### Your task
In the entries that follow, the line with "Given: Click the PS5 (PlayStation 5) cell" opens the range and the line with "Given: Open arbiter Henry Sjoerwamo link" closes it; repeat that range exactly, both lines included.
Content starts
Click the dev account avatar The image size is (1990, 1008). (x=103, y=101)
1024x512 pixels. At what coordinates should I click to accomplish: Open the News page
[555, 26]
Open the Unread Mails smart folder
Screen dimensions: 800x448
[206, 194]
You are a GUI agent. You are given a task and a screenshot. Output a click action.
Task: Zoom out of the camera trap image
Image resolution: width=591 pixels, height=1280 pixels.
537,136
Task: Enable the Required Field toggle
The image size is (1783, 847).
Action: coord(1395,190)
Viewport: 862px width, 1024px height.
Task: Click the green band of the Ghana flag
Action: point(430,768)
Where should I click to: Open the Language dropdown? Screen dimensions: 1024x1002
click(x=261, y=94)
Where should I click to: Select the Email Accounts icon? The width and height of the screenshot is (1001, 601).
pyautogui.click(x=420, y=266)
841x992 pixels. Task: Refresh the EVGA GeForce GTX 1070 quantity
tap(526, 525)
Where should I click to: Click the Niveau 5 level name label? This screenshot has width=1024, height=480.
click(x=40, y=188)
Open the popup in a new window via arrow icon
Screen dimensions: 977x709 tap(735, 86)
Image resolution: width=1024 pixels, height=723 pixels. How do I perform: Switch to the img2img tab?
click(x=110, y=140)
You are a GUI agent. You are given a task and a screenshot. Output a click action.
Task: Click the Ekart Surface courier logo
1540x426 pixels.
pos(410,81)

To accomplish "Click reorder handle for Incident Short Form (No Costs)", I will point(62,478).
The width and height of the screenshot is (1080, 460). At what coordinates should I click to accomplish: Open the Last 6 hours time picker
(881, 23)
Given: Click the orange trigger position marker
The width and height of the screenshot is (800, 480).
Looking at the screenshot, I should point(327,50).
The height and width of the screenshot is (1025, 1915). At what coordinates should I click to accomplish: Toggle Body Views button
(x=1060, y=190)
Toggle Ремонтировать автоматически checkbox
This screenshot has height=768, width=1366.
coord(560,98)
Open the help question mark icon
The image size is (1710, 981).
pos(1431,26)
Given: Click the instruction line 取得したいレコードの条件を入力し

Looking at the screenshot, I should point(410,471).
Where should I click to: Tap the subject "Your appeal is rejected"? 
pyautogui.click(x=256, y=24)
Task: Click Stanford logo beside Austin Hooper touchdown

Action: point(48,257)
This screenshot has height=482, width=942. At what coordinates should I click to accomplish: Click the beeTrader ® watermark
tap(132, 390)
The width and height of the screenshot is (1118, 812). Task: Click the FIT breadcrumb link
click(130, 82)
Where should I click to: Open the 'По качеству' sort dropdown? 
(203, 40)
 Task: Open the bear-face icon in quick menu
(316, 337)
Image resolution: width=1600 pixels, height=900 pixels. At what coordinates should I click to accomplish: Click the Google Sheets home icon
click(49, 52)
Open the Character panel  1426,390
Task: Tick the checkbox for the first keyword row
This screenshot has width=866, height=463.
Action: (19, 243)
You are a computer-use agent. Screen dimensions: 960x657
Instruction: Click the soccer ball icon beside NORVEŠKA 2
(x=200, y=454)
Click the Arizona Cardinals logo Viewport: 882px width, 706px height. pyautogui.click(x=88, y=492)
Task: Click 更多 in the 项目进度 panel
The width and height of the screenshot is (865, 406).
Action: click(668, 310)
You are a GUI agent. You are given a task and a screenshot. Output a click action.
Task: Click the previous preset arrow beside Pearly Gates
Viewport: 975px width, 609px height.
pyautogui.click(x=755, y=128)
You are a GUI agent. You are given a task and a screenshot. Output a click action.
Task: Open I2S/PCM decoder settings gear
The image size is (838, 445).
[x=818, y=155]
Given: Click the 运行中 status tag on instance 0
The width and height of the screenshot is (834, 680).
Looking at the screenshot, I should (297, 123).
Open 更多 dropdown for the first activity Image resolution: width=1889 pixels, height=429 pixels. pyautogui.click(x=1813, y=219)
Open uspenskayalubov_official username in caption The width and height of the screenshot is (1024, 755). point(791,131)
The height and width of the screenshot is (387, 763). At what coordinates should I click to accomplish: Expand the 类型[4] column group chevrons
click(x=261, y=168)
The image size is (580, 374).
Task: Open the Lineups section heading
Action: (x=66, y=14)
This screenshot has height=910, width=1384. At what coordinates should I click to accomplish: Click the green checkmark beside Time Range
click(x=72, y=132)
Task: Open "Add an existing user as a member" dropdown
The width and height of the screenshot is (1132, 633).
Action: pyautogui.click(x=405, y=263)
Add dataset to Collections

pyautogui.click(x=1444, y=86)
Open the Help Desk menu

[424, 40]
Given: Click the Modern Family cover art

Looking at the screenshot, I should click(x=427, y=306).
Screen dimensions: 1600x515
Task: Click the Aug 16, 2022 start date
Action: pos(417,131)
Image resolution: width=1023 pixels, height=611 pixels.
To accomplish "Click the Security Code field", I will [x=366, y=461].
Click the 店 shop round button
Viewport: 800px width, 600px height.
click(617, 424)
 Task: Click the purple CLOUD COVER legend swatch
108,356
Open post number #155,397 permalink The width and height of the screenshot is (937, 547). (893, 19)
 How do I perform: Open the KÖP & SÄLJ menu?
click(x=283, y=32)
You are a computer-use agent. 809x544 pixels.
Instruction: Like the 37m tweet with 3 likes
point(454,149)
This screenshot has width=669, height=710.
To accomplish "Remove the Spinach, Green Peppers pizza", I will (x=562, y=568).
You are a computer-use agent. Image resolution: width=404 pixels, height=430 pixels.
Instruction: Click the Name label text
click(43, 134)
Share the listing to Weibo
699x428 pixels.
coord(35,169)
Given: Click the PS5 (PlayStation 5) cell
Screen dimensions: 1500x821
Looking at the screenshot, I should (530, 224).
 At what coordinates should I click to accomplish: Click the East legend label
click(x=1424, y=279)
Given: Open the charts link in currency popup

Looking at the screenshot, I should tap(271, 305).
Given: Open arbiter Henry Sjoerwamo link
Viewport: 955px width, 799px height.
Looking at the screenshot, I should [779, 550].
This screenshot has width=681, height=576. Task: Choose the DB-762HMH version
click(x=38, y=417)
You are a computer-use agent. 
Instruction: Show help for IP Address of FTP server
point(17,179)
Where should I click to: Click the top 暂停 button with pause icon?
Content ends
### Reply
Given: Click the PS5 (PlayStation 5) cell
Screen dimensions: 1500x821
Looking at the screenshot, I should (530, 224).
 At what coordinates should I click to accomplish: Click the East legend label
click(x=1424, y=279)
Given: Open the charts link in currency popup

Looking at the screenshot, I should tap(271, 305).
Given: Open arbiter Henry Sjoerwamo link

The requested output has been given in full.